Thanks for the hints. Would it be acceptable to add some helpers to
fs/namespace.c to allow walking the list?

IIUC the only way to find a list of mounts is by looking at the mount
namespace. And walking each mount and looking at each `struct
super_node`'s inode's `struct address_space` seemed like the cleanest
way to walkthe page cache.

> This seems buggy: why is it ok here to only take ns_lock and not also
> namespace_sem like mnt_already_visible() and __is_local_mountpoint()
> or the relevant proc iterators? I might be missing something.

Thanks for the hints. I'll take a closer look at the locking.
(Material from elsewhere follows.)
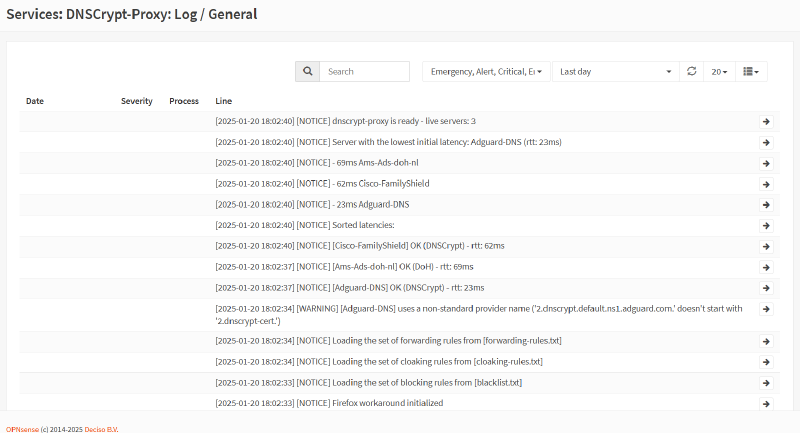This screenshot has width=800, height=433.
Task: Click arrow on '62ms Cisco-FamilyShield' row
Action: coord(766,184)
Most
probably I didn't get it right.

I should have also mentioned in the cover letter that I'm fairly sure I
messed up the locking somewhere.

>
> > + sb = mnt->mnt.mnt_sb;
> > +
> > + /* The same mount may be mounted in multiple places */
> > + if (radix_tree_lookup(&info->superblocks, (unsigned long)sb))
> > + continue;
> > +
> > + err = radix_tree_insert(&info->superblocks,
> > + (unsigned long)sb, (void *)1);
> > + if (err)
> > + goto out;
> > + }
> > +
> > + radix_tree_for_each_slot(slot, &info->superblocks, &iter, 0) {
> > + sb = (struct super_block *)iter.index;
> > + atomic_inc(&sb->s_active);
>
> It also isn't nice that you mess with sb->s_active directly.
>
> Imho, this is poking around in a lot of fs/ specific stuff that other
> parts of the kernel should not care about or have access to.

Re above: do you think it'd be appropriate to add more helpers to fs/ ?

<...>

Thanks,
Daniel